**INPUT**

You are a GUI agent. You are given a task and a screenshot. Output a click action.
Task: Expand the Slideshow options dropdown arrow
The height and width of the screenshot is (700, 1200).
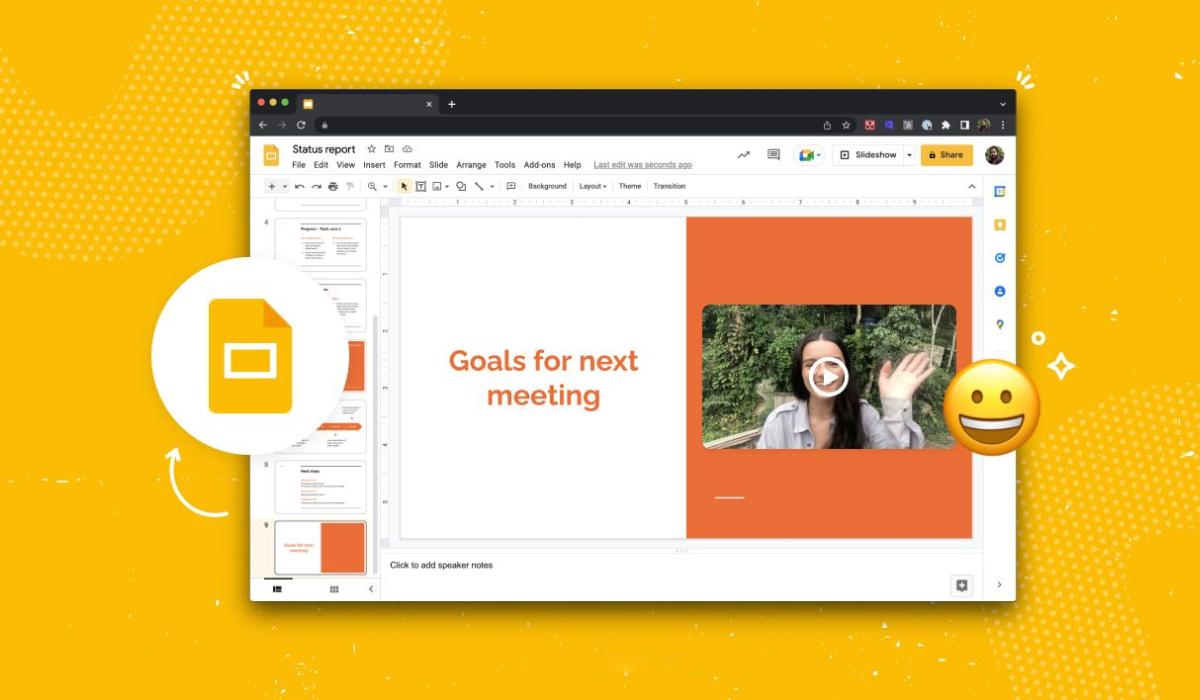tap(909, 155)
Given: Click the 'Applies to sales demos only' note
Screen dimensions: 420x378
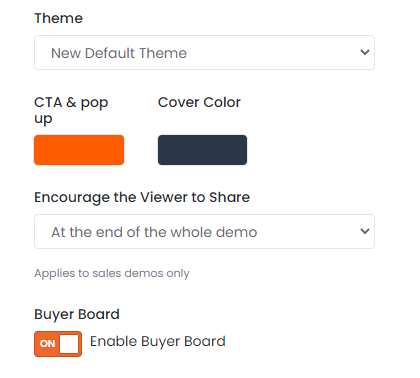Looking at the screenshot, I should click(112, 273).
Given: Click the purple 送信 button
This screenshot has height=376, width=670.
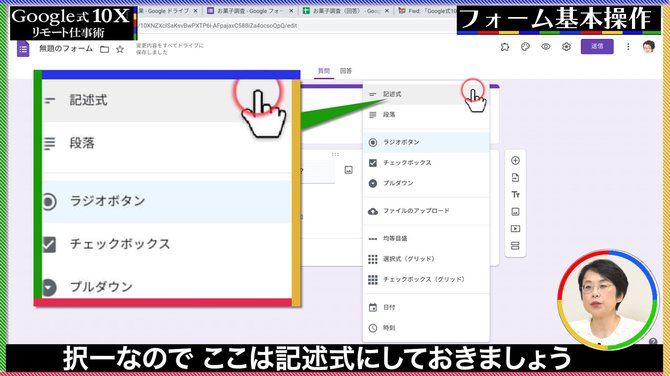Looking at the screenshot, I should tap(597, 47).
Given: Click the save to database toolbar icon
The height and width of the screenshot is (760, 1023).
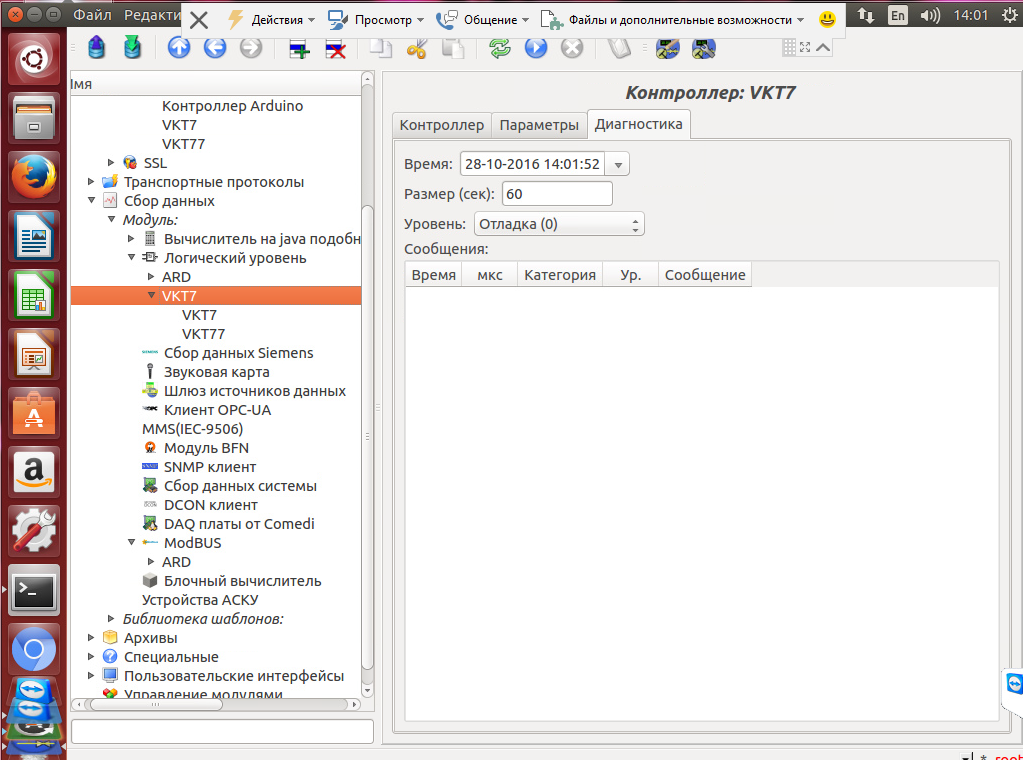Looking at the screenshot, I should click(x=132, y=48).
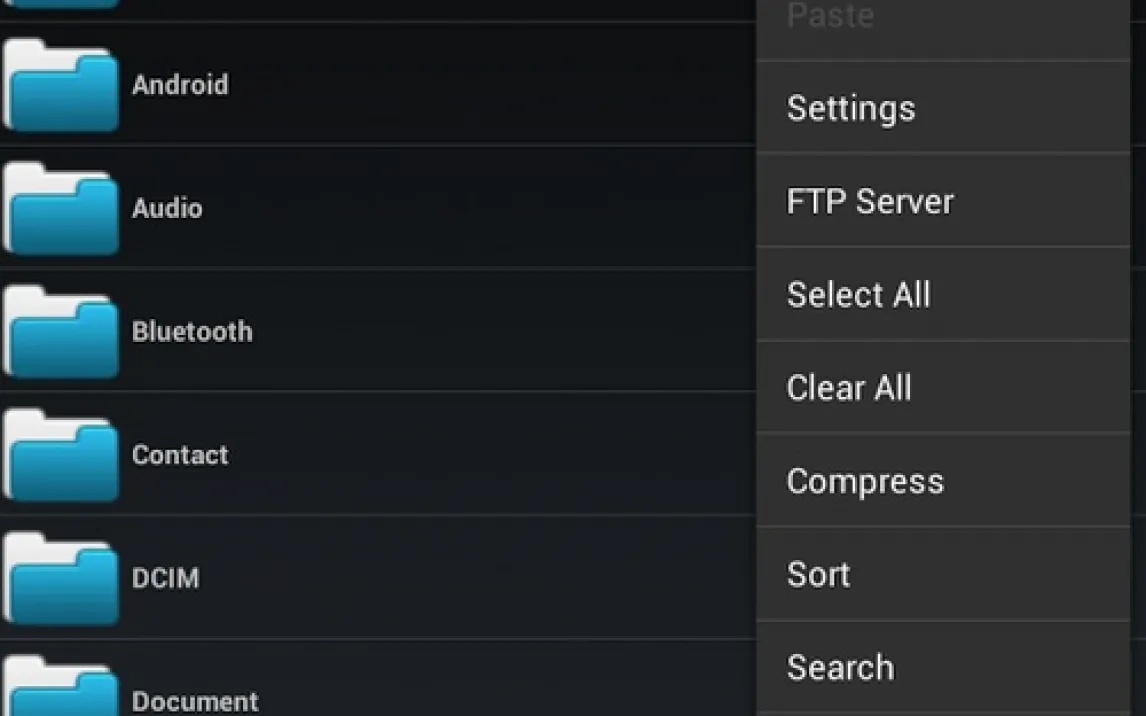Image resolution: width=1146 pixels, height=716 pixels.
Task: Click the Android folder icon
Action: [x=60, y=86]
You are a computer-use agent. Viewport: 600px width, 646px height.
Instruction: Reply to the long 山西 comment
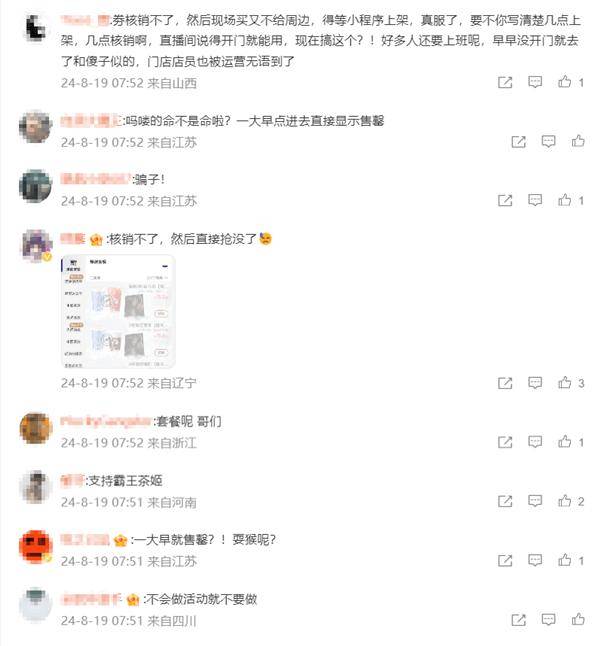click(535, 82)
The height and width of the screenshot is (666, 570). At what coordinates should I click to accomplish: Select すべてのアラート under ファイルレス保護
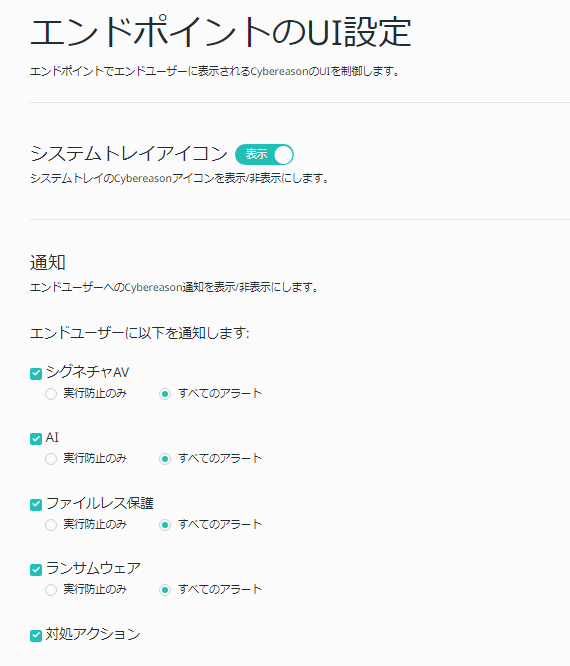tap(165, 525)
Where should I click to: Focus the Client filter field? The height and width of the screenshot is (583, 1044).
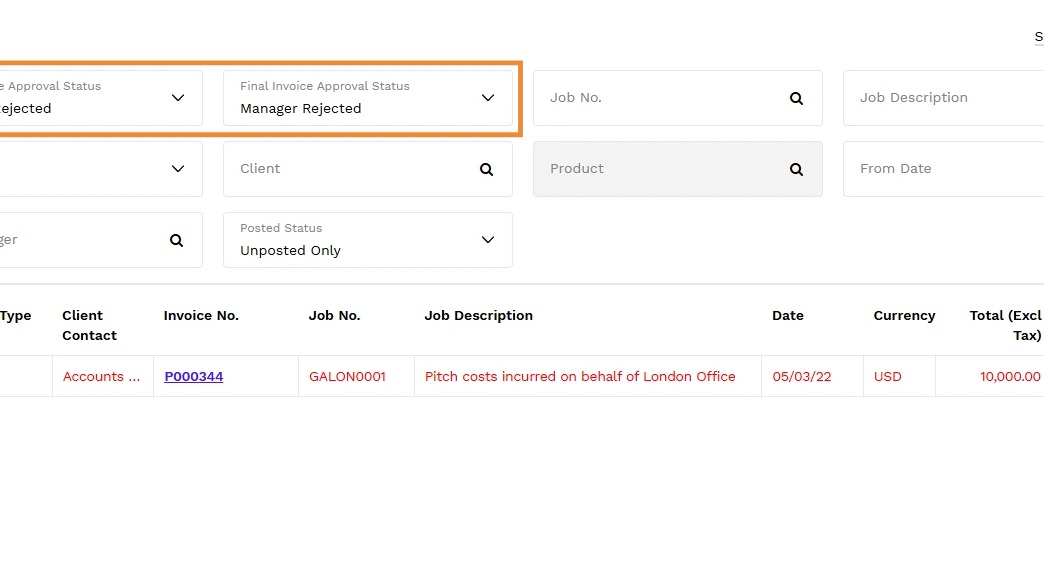(x=350, y=169)
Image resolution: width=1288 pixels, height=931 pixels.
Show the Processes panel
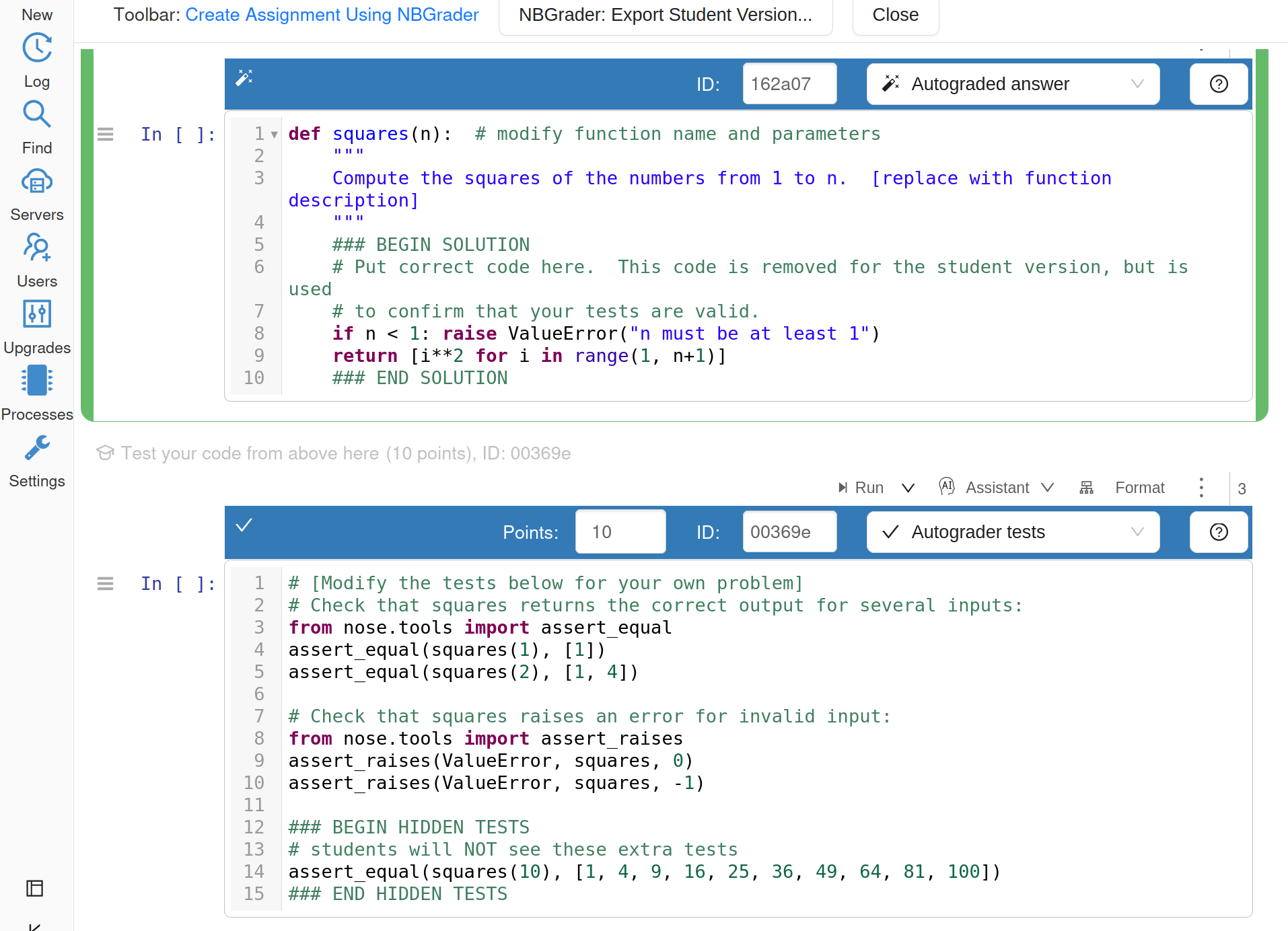(37, 381)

**TASK GOAL**
Return the data above in its exact wording, with none of the pictures.

**RESULT OF THE EXERCISE**
You are a GUI agent. You are given a task and a screenshot. Output a click action.
Task: Expand the Slideshow options dropdown arrow
The height and width of the screenshot is (700, 1200).
tap(909, 155)
Given: Click the 'Applies to sales demos only' note
Screen dimensions: 420x378
Looking at the screenshot, I should click(112, 273).
Given: Click the purple 送信 button
This screenshot has height=376, width=670.
Looking at the screenshot, I should tap(597, 47).
Given: Click the save to database toolbar icon
The height and width of the screenshot is (760, 1023).
Looking at the screenshot, I should click(x=132, y=48).
Image resolution: width=1146 pixels, height=716 pixels.
Task: Click the Android folder icon
Action: [x=60, y=86]
You are a computer-use agent. Viewport: 600px width, 646px height.
Instruction: Reply to the long 山西 comment
click(535, 82)
The height and width of the screenshot is (666, 570). At what coordinates should I click to accomplish: Select すべてのアラート under ファイルレス保護
tap(165, 525)
Where should I click to: Focus the Client filter field? The height and width of the screenshot is (583, 1044).
(x=350, y=169)
Image resolution: width=1288 pixels, height=931 pixels.
Show the Processes panel
(37, 381)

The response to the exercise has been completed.